CASE 2(对应代码1):如果我们设置了时间限制,要求在规定的时间内把数据报的所有分组都发送到目的主机。第一个分片到达目的主机时,目的主机就启动其计时器。如果在规定时间内,未收到数据报的所有分片,目的主机就将所收到的所有分片全部扔了,并向源点发送一个超时ICMP报文。
重定向
所谓重定向就是重新选择通往目的主机的路由,通常情况下,主机对应的路由表采用的是静态路由协议,而路由器的路由表通常采用的是动态路由协议。
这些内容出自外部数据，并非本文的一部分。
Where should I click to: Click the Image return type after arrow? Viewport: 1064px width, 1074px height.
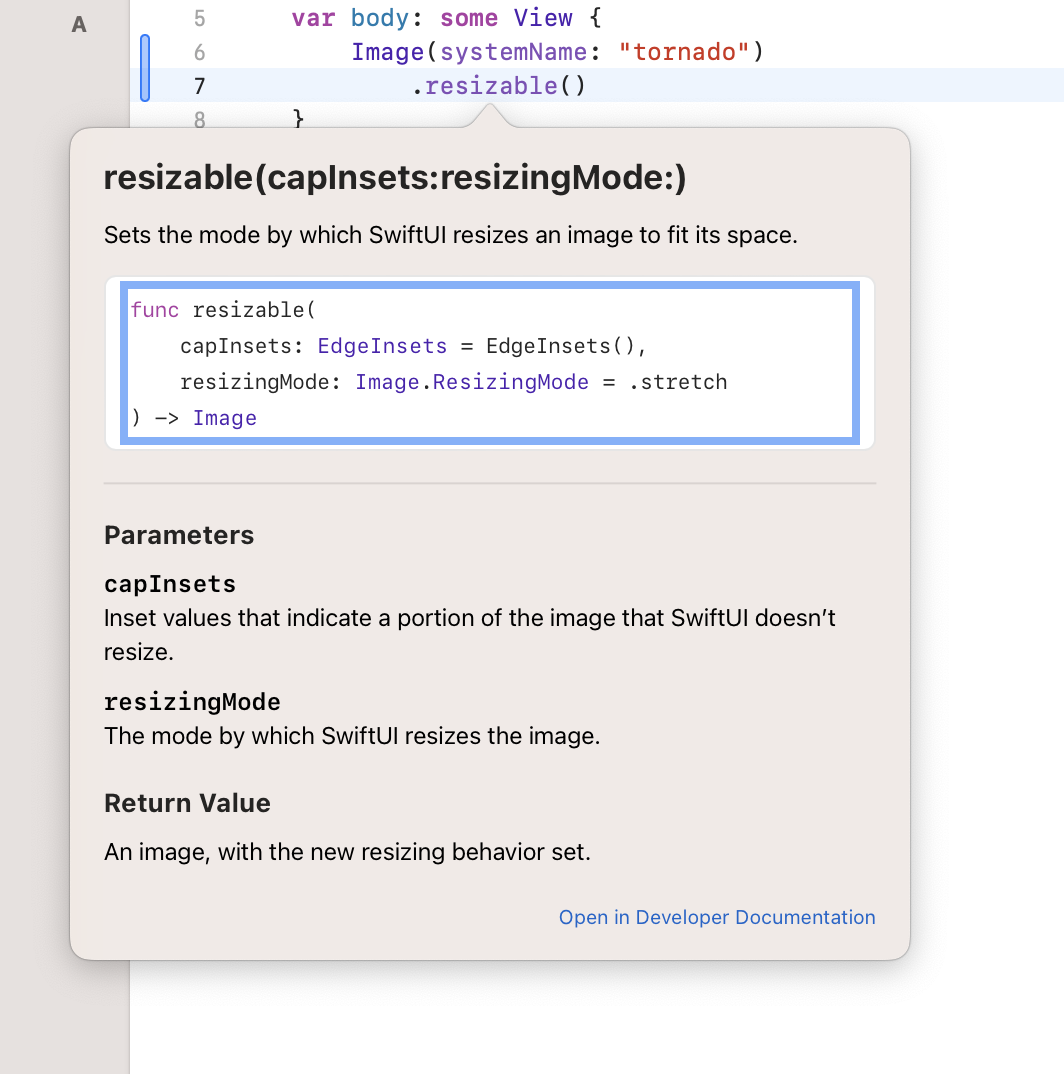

所以主机可能把数据发往一个错误的路由器,这时候呢,哪个所谓的错误的路由器为了“告诉”主机,“你发错了,请你改变你的路向(该路向的IP地址记录在ICMP首部的第二个4B处),并更新你的路由表”,这里所谓的“告诉”方式就是通过发送ICMP重定向报文。有趣的是,该路由器可能拜过唐僧为师,它并不忍心将该报文直接抛弃(毕竟人家只是走错了地方,本身并没有什么毛病),而是将其发送到合适的路由器上。
差错报文就先谈那么多吧,等以后遇到什么有趣的再加上。
查询
还记得ping和traceroute吗?这两个的底层机制就是ICMP查询报文的完成。
查询报文都是成对出现的,因为又问必答!
我所知道的ICMP查询报文包括:地址掩码请求与应答(现已过时,被DHCP协议取代了)、路由询问与回答报文(现已过时,被DHCP取代)、信息请求与回答(现已过时,被ARP取代)、时间戳请求与应答、echo(或叫回显)请求与应答。
时间戳请求与应答
首先我看到时间戳,第一感觉就是想告诉你,那个“戳”念chuo,第一声。要求理解这个报文,第一件事就是要明白什么是时间戳!所谓时间戳就是时刻的意思,就是某一时刻,不是某一时段(有没有想到操作系统中的并行与并发的区别,哈哈)。好了,既然已经理解了这个,我们就来说下时间戳请求与应答的ICMP报文的格式吧。
时间是通用时间的格式(以前称为格林威治标准时间),以毫秒为单位,3个时间都占用32位,时间戳不超过24*60*60*1000。
整个过程为:源点先将报文离开它的时间戳记录在请求报文(代码13)中的发起时间戳位置;接着目的主机或路由器接收到该报文后,将接收时间记录在接收时间戳位置;最后,目的主机或路由器在发送应答时填写传送时间戳,填写完后将完整的时间戳应答报文(代码14)发向远端。实际上,大多数的实现都是把后两个时间戳(即接收时间戳和传送时间戳设为相同的值,提供三个字段的原因是可以让发送发分别计算发送请求的时间和发送应答的时间。
很显然,根据上面的过程,我们可以得出下面几个公式:
源点的发送时间S=接收时间戳-发起时间戳
源点接收时间R=分组返回到源点的时间-传送时间戳
(传送时间戳指的是应答方向源点发送回应报文的时刻)
RTT=S+R
回显(echo)请求与应答
回显请求与应答主要是真的网络的诊断,如ping,traceroute,都是基于回显请求与应答的ICMP报文。
一个源点可以向终点发送echo请求报文,终点收到后产生应答报文,并发送给源点。通过该ICMP报文,源点后终点能判断其是否连通,是否可以进行通信。